# Vehicle Insurance Interest Response Classification

Our client is an Insurance company that has provided Health Insurance to its customers now they need your help in building a model to predict whether the policyholders (customers) from past year will also be interested in Vehicle Insurance provided by the company.

Just like medical insurance, there is vehicle insurance where every year customer needs to pay a premium of certain amount to insurance provider company so that in case of unfortunate accident by the vehicle, the insurance provider company will provide a compensation (called ‘sum assured’) to the customer.

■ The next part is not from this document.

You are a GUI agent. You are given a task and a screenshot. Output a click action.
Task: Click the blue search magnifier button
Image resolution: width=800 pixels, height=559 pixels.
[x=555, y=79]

Building a model to predict whether a customer would be interested in Vehicle Insurance is extremely helpful for the company because it can then accordingly plan its communication strategy to reach out to those customers and optimise its business model and revenue.

## Problem Statement 

**An insurance company has provided Health Insurance to its customers now they want a model to predict whether the policyholders (customers) from past year will also be interested in Vehicle Insurance provided by the company.**

## Data

|Variable|Definition|
|-----|-----|
|id	|Unique ID for the customer|
|Gender	|Gender of the customer|
|Age	|Age of the customer|
|Driving_License	|0 : Customer does not have DL, 1 : Customer already has DL|
|Region_Code	|Unique code for the region of the customer|
|Previously_Insured	|1 : Customer already has Vehicle Insurance, 0 : Customer doesn't have Vehicle Insurance|
|Vehicle_Age	|Age of the Vehicle|
|Vehicle_Damage	|1 : Customer got his/her vehicle damaged in the past. 0 : Customer didn't get his/her vehicle damaged in the past.|
|Annual_Premium	|The amount customer needs to pay as premium in the year|
|PolicySalesChannel	|Anonymized Code for the channel of outreaching to the customer ie. Different Agents, Over Mail, Over Phone, In Person, etc.|
|Vintage	|Number of Days, Customer has been associated with the company|
|Response	|1 : Customer is interested, 0 : Customer is not interested|

## Import libraries

In [None]:
import numpy as np
import pandas as pd
import matplotlib.pyplot as plt
import seaborn as sns
from sklearn.model_selection import train_test_split
from sklearn.linear_model import LogisticRegression
from sklearn.metrics import accuracy_score,roc_auc_score,confusion_matrix,classification_report
from sklearn.utils import resample,shuffle

In [None]:
!ls /kaggle/input/**/*

## Read the data

In [None]:
import glob
csv_list = glob.glob('/kaggle/input/**/*')
csv_list

In [None]:
df = pd.read_csv(csv_list[0])
df.head()

In [None]:
df.info()

In [None]:
df.isnull().sum()

In [None]:
df.dtypes

## Summary of the data


In [None]:
def convert_to_str(val):
    if isinstance(val,float):
        return str(int(val))
    elif isinstance(val,int):
        return str(val)
    return val
    

In [None]:
for col in ['Region_Code','Policy_Sales_Channel']:
    df[col] = df[col].map(convert_to_str)

In [None]:
df.describe()

In [None]:
df.drop(['id','Driving_License','Previously_Insured','Response'],axis=1).describe().round(2)

In [None]:
df.describe(exclude=np.number)

In [None]:
plt.hist(df['Age'])

In [None]:
for col in ['Age','Annual_Premium','Vintage']:
    fig = plt.figure(figsize=(12,5))
    plt.hist(df[col])
    plt.title('histogram')
    plt.xlabel(col)
    plt.show()

In [None]:
for col in ['Driving_License','Previously_Insured','Gender','Vehicle_Age','Vehicle_Damage','Response']:
    fig = plt.figure(figsize=(12,5))
    sns.countplot(df[col])
    plt.title(f'countplot for {col}', color = 'navy', fontsize=16)
    plt.show()

## Get a count of the target variable and note down your observations

In [None]:
df['Response'].value_counts()


In [None]:
df['Response'].value_counts(normalize=True).round(2)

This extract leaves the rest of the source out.